» Exercise: Each entry below is to be duplicated verbatim.
** Data listing follows **
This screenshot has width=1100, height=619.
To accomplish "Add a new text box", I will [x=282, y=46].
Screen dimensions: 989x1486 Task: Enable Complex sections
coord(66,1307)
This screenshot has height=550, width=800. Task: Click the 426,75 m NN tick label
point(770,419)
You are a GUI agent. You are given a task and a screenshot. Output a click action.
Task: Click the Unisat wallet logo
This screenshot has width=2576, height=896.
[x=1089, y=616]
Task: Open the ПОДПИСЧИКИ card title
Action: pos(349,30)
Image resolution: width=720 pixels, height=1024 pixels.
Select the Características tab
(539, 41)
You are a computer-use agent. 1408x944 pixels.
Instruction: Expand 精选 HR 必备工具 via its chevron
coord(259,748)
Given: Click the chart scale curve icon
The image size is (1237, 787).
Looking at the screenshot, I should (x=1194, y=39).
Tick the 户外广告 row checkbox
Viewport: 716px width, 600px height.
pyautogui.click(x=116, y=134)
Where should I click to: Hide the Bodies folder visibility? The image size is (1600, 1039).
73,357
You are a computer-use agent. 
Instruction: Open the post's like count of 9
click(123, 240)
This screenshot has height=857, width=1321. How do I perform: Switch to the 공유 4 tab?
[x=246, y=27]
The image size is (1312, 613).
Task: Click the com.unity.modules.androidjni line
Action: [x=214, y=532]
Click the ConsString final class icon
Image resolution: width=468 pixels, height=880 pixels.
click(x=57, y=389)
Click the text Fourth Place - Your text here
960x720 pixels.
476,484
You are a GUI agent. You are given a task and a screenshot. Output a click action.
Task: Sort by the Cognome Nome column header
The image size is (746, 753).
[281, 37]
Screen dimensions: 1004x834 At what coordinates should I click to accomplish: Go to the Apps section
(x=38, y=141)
** End of Data listing **
» Answer to this task:
This screenshot has width=1100, height=619.
To accomplish "Add a new text box", I will [x=282, y=46].
Screen dimensions: 989x1486 Task: Enable Complex sections
coord(66,1307)
This screenshot has height=550, width=800. Task: Click the 426,75 m NN tick label
point(770,419)
You are a GUI agent. You are given a task and a screenshot. Output a click action.
Task: Click the Unisat wallet logo
This screenshot has width=2576, height=896.
[x=1089, y=616]
Task: Open the ПОДПИСЧИКИ card title
Action: pos(349,30)
Image resolution: width=720 pixels, height=1024 pixels.
Select the Características tab
(539, 41)
You are a computer-use agent. 1408x944 pixels.
Instruction: Expand 精选 HR 必备工具 via its chevron
coord(259,748)
Given: Click the chart scale curve icon
The image size is (1237, 787).
Looking at the screenshot, I should (x=1194, y=39).
Tick the 户外广告 row checkbox
Viewport: 716px width, 600px height.
pyautogui.click(x=116, y=134)
Where should I click to: Hide the Bodies folder visibility? The image size is (1600, 1039).
73,357
You are a computer-use agent. 
Instruction: Open the post's like count of 9
click(123, 240)
This screenshot has height=857, width=1321. How do I perform: Switch to the 공유 4 tab?
[x=246, y=27]
The image size is (1312, 613).
Task: Click the com.unity.modules.androidjni line
Action: [x=214, y=532]
Click the ConsString final class icon
Image resolution: width=468 pixels, height=880 pixels.
click(x=57, y=389)
Click the text Fourth Place - Your text here
960x720 pixels.
476,484
You are a GUI agent. You are given a task and a screenshot. Output a click action.
Task: Sort by the Cognome Nome column header
The image size is (746, 753).
[281, 37]
Screen dimensions: 1004x834 At what coordinates should I click to accomplish: Go to the Apps section
(x=38, y=141)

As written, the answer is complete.